## Task statement
Using the entries below, show all lines with the string "computer".

(Extracted data entries)
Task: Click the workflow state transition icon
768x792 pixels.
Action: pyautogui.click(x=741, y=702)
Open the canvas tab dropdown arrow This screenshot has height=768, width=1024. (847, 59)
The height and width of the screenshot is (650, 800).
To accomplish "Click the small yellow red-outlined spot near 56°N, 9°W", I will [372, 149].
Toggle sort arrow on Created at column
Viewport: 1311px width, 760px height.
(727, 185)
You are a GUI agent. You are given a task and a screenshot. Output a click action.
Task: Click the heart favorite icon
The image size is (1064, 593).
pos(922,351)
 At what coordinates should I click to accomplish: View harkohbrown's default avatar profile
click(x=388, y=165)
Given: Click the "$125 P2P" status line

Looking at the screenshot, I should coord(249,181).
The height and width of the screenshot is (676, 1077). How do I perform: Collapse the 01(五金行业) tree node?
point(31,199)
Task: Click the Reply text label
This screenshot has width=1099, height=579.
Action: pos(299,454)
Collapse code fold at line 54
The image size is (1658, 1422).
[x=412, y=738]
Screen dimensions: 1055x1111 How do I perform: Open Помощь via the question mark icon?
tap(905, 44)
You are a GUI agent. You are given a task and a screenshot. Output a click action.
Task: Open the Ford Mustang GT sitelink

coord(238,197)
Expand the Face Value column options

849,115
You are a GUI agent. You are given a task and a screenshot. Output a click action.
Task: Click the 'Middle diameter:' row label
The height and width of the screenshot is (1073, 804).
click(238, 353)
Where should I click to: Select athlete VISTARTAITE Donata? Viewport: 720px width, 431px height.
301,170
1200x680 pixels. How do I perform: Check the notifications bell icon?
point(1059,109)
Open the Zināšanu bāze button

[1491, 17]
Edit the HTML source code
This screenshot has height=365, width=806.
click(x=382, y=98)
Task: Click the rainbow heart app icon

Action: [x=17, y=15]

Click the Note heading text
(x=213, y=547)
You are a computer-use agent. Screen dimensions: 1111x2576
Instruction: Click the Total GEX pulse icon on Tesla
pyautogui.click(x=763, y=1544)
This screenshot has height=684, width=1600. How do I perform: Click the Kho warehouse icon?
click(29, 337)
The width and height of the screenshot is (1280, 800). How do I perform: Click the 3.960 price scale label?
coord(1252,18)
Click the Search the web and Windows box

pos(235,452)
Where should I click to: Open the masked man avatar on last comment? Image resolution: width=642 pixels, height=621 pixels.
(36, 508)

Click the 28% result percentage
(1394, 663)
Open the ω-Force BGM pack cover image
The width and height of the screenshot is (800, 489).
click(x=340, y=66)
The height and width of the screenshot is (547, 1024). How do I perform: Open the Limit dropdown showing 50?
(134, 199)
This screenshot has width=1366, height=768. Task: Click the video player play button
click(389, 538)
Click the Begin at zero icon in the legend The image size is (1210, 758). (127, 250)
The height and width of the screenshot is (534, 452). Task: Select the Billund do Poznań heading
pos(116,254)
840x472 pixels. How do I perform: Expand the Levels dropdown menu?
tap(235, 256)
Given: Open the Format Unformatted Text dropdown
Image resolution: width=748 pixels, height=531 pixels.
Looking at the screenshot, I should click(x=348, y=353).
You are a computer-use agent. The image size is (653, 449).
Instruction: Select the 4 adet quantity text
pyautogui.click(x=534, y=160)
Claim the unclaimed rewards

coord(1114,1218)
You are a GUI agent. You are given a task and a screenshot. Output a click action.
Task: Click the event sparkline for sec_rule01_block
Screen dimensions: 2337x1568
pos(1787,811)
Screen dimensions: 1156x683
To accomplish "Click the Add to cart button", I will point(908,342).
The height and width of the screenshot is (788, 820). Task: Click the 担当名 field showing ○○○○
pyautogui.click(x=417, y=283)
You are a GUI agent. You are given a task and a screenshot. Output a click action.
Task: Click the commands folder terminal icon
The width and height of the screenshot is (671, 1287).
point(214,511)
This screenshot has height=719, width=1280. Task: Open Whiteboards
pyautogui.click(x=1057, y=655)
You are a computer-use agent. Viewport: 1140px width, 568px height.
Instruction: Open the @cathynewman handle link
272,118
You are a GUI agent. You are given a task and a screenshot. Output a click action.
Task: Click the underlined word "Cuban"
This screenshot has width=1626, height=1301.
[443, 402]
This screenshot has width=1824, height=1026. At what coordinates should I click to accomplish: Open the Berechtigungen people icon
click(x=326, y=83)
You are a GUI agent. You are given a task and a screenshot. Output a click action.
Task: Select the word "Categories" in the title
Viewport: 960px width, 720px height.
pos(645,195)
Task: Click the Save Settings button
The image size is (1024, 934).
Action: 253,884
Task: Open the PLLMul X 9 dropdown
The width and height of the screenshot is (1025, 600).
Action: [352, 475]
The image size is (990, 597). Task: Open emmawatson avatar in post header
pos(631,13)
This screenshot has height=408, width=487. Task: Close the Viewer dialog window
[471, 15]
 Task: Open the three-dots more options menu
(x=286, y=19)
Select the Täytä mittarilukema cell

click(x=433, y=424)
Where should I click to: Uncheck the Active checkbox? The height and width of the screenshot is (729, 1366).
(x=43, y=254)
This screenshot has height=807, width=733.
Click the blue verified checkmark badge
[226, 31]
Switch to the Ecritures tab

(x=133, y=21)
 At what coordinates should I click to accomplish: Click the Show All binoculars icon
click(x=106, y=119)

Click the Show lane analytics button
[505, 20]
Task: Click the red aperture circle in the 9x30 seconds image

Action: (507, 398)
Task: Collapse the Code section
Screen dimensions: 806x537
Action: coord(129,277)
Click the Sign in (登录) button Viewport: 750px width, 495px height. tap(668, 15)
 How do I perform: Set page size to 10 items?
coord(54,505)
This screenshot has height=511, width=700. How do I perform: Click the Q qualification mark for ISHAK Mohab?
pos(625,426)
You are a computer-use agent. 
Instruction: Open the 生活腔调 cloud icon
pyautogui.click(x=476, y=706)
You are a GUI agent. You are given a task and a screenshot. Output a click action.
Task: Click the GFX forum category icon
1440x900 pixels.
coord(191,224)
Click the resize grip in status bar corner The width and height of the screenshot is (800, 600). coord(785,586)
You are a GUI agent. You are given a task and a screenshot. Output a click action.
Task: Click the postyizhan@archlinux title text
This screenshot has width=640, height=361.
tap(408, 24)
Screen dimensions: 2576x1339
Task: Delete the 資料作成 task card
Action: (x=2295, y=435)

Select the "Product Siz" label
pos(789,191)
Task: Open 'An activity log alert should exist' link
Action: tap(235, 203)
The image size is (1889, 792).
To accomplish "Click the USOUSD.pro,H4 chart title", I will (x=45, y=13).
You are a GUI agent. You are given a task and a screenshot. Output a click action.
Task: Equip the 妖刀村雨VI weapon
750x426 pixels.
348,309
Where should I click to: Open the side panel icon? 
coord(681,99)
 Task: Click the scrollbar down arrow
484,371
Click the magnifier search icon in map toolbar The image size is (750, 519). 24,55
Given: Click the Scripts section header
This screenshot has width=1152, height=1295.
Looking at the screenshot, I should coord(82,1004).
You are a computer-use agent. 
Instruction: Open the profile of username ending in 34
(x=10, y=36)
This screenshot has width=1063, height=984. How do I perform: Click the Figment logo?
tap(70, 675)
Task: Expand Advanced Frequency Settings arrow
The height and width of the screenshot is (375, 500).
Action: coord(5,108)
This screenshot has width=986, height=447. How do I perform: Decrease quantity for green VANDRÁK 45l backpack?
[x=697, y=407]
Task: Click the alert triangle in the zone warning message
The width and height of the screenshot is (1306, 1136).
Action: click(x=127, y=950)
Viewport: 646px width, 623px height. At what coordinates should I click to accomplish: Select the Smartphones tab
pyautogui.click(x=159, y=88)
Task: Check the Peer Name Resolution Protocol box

## Written answer
You are a computer-use agent. Screen dimensions: 1111x2576
You are a computer-use agent. The image size is (653, 449).
You are a computer-use agent. Viewport: 1140px width, 568px height.
You are a computer-use agent. 
You are a computer-use agent. 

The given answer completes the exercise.